Ошо использовал любую возможность помочь нам пробудиться. Лечение зубов требовало много времени. Но несмотря на адскую боль главным для Ошо все же оставались мы и наша осознанность. Он постоянно твердил, что мое бессознательное его изводит. Из-за моей потребности быть нужной от меня исходила опасность. Он говорил мне много прекрасных и теплых слов, но я пропускала их мимо ушей и слышала лишь то, что он говорил о моей потребности. Однажды он сказал: «Вы все для меня очень много значите. Но вы поймете это только тогда, когда меня не станет». И это оказалось правдой, но в то время это было за пределами моего понимания. «Четана, ты такая любящая. Где бы ты ни находилась, ты всегда в со мной», – говорил он и в то же время просил меня выйти из кабинета, где ему лечили зубы.
Однажды он попросил меня выйти, сказав, что это было вопросом жизни и смерти. Я сидела в своей комнате и недоумевала, что он имел в виду? Говорил ли он про свою жизнь и смерть, или про мою? Возможно, он сказал, что если я не пойму этого, если я недостаточно осознанная и не вижу своей обусловленности, то это величайшее препятствие на моем духовном пути. И тогда это может быть как-то связано с моей жизнью и смертью. Я и представить себе не могла, что это могло хоть как-то относиться к его собственной жизни и смерти.

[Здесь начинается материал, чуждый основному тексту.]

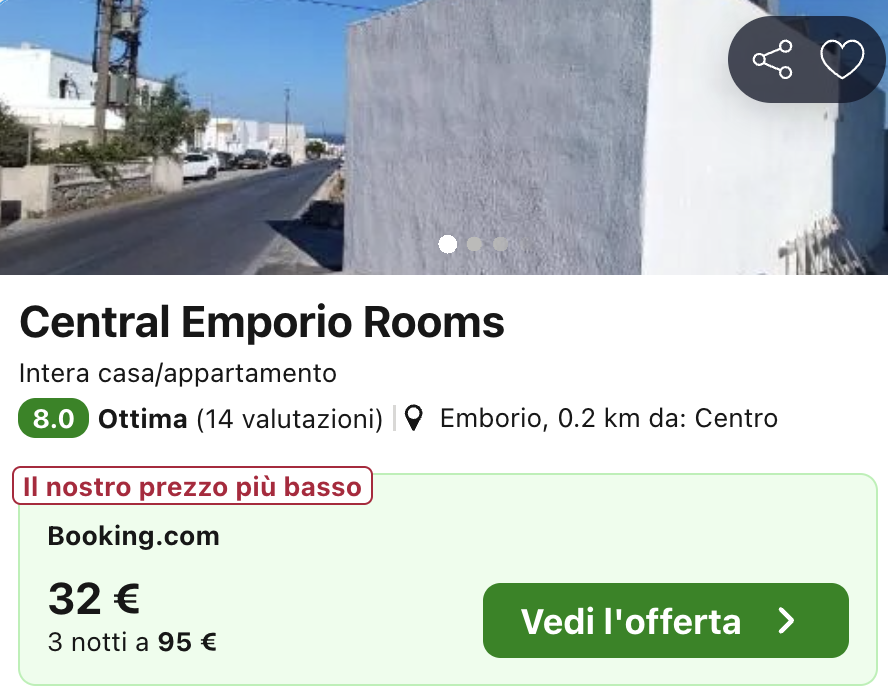Screen dimensions: 888x698
Task: Open the deal with Vedi l'offerta
Action: [x=665, y=621]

Когда в тот день лечение закончилось, мне сказали, что он все еще слышит, как я продолжаю просить. Я была озадачена. Мне-то казалось, что я сидела в полнейшей тишине.
Авирбава, женщина, с которой мы познакомились на Крите во время нашего мирового турне, несколько раз тоже была с нами, когда Ошо лечили зубы. Она сидела и обнимала стопы Ошо. Он сказал, что ее любовь к нему была чистой и невинной. Иногда присутствовала Нирвано. Анандо сидела сбоку от Ошо и записывала его слова, а он в это время простукивал ее сердечную чакру и шутил, что пишет прямо у нее на сердце. Всегда на таких сеансах был Амрито. Ошо часто просил его встать, а потом сесть. Еще были, конечно же, Гит и его помощницы: Ашу и Нитьямо (девушка из Манчестера, она была тихоней, но ее скромность лишь прикрывала внутреннюю силу).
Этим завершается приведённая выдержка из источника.